A Protocadherin Network Model: Mechanisms for Initializing Synaptic Connections

Abstract

The huge diversity of protocadherins (Pdchs) make them strong candidates for molecular codes of individuality for each neuron. The trans binding of protocadherin cis dimers allow for self-recognition through homophilic interaction which signal the cells to repulse, thus playing a role in self avoidance and tiling. However, little research has investigated protocadherins as a mechanism for network formation. This paper aims to investigate the role of differing levels of protocadherin similarity on the functional connectivity of neurons, as well proposing protocadherins as a mechanism for randomization and initialization of synaptic connections through its potential for neuron discrimination. In this paper, two potential mechanism by which Protocadherins could drive synaptic formation were modeled onto an artificial network. In model 1, nodes/neurons that share more isoforms (except when the nodes were exactly the same) were more likely to form a connection. In model 2, the fewer isoforms two neurons/nodes share, the more likely they are to form a connection.

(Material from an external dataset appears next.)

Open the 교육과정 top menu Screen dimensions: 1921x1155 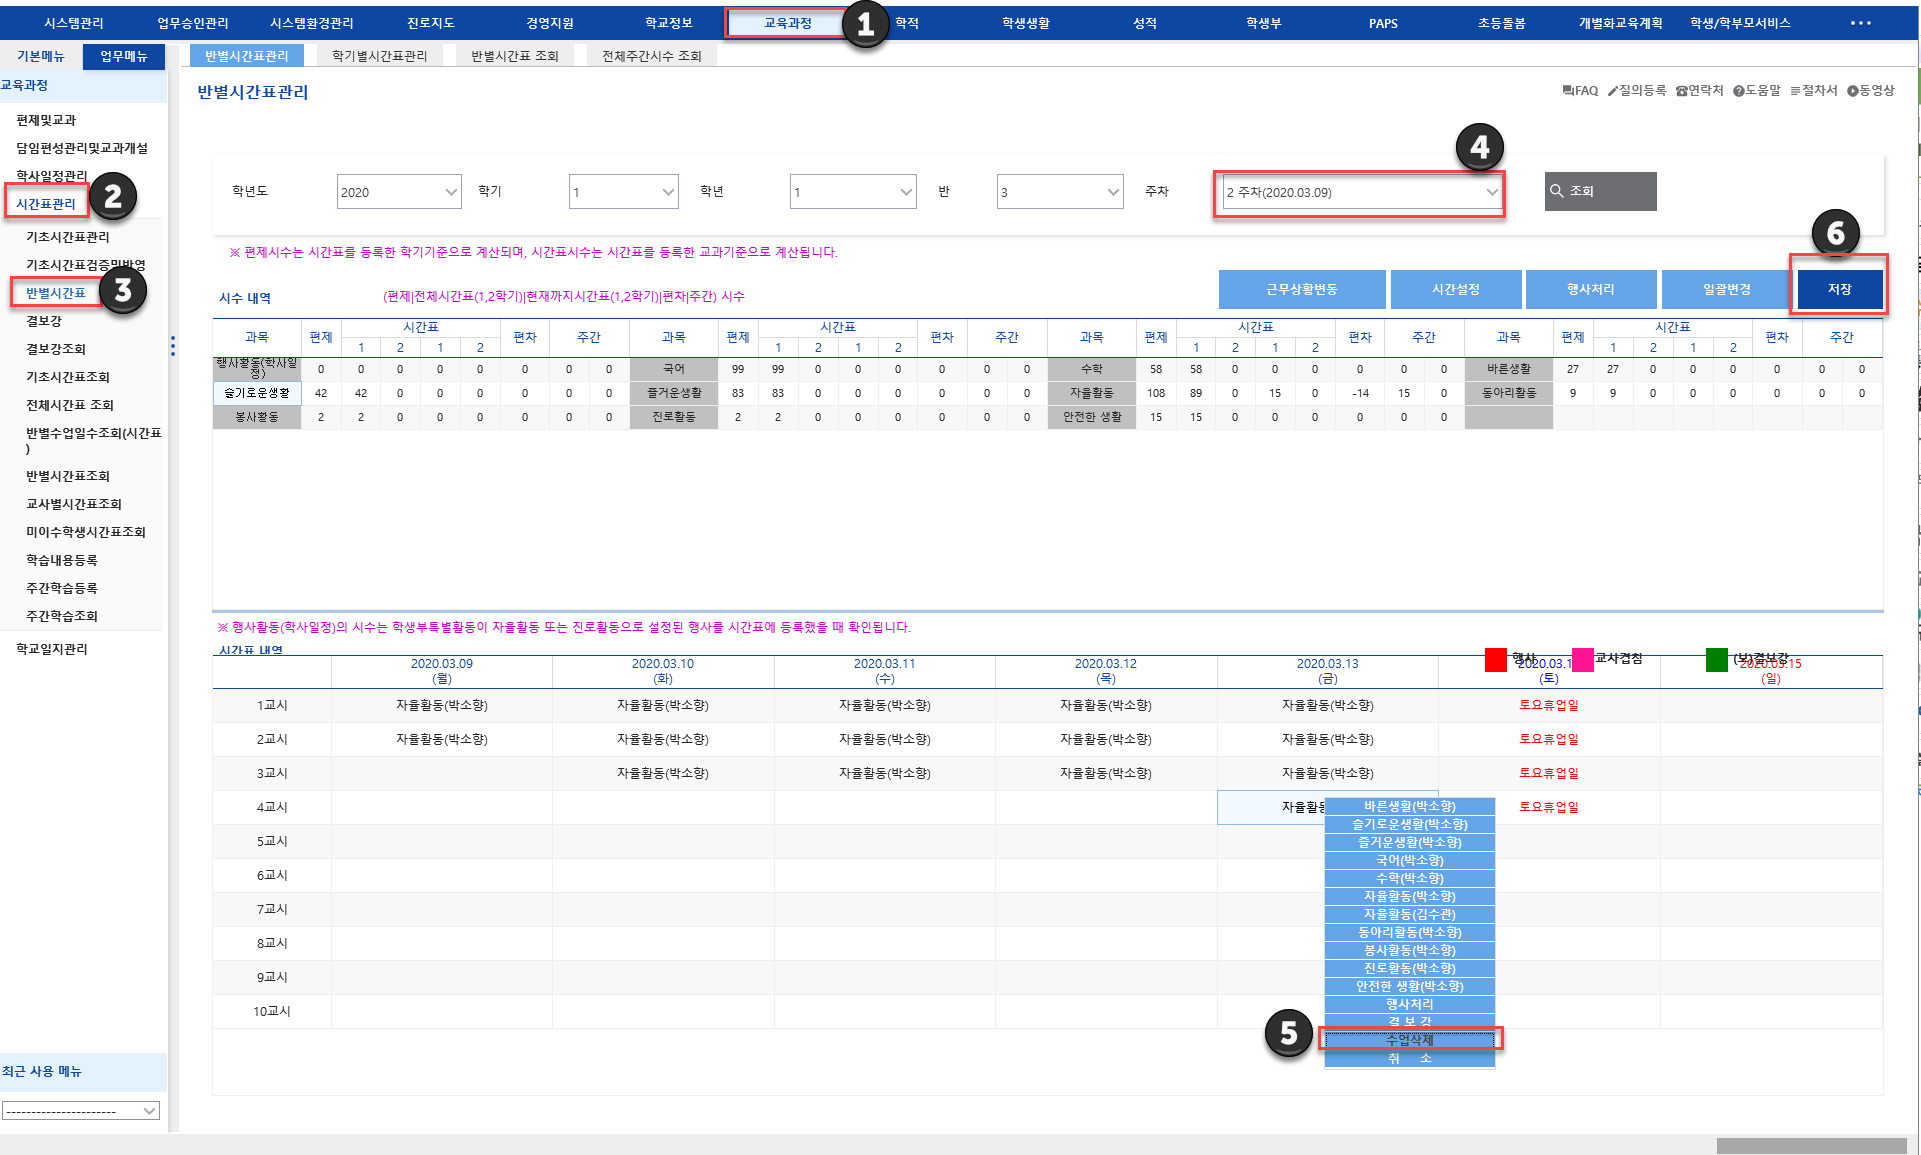(x=787, y=23)
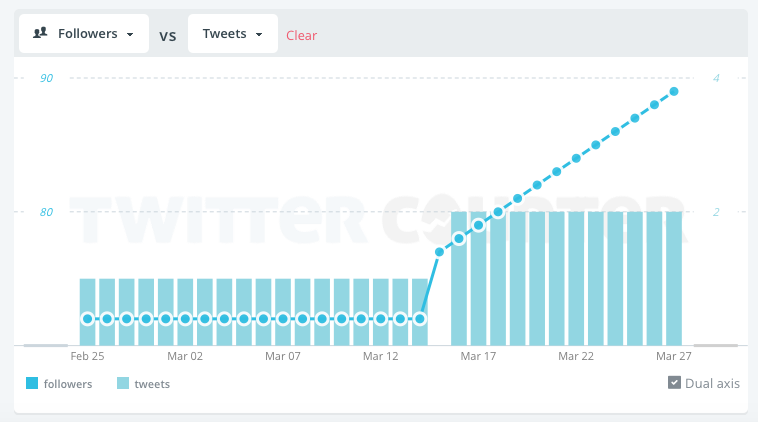
Task: Toggle the followers series via its legend label
Action: click(68, 383)
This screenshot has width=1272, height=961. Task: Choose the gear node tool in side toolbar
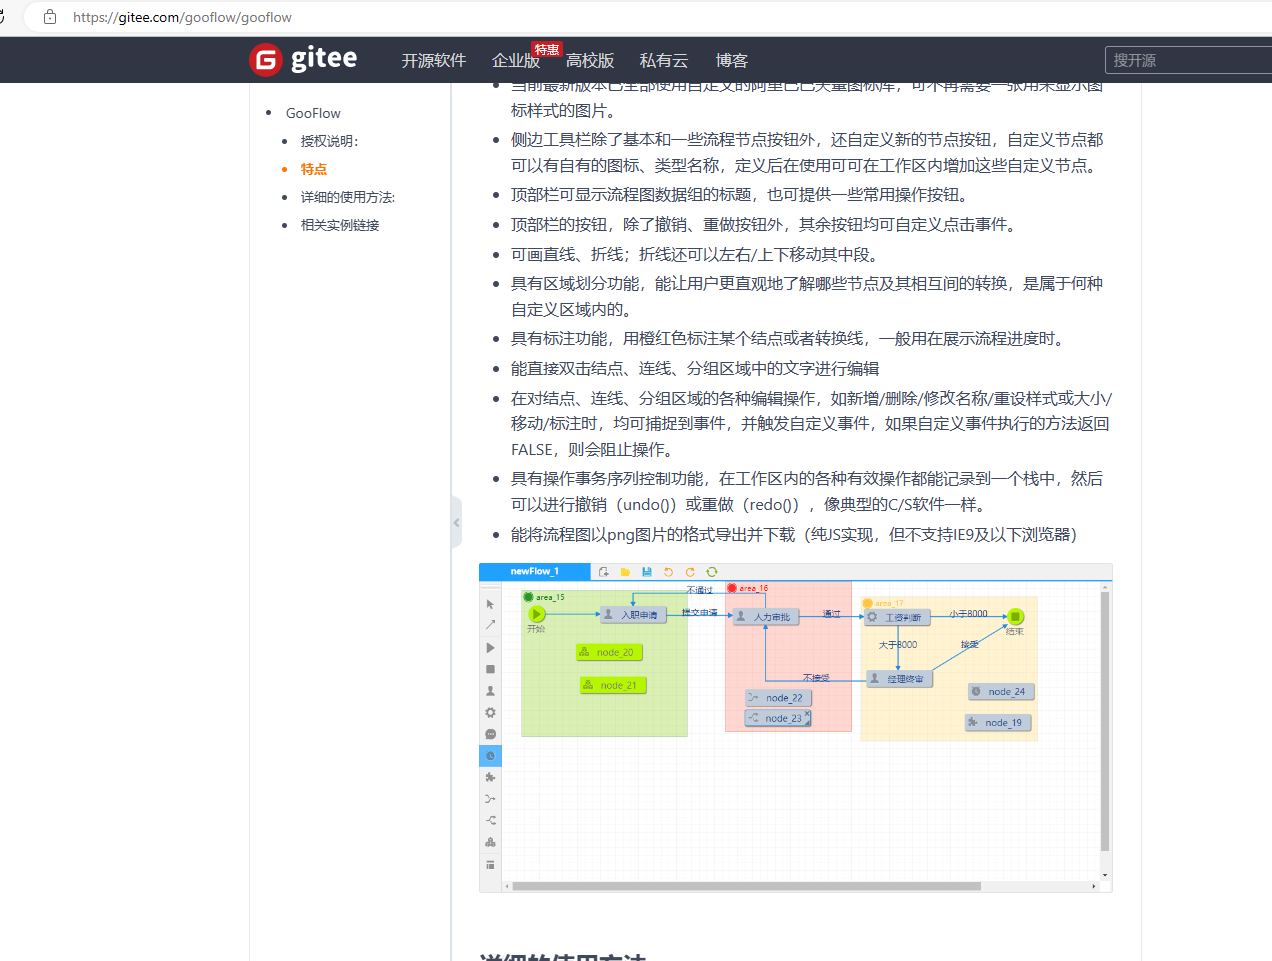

The tests for digit discrimination and statistical analysis of these models showed that model 1 and 2 are more effective at learning than a nonrandom baseline model in which weights were all connected equally. However, they are less effective at learning than the random baseline model in which weights were assigned from a gaussian distribution. Between the two protocadherin models, model 2 performed better, indicating that protocadherin-driven synapse formation may occur through a mechanism in which dissimilarity is favored.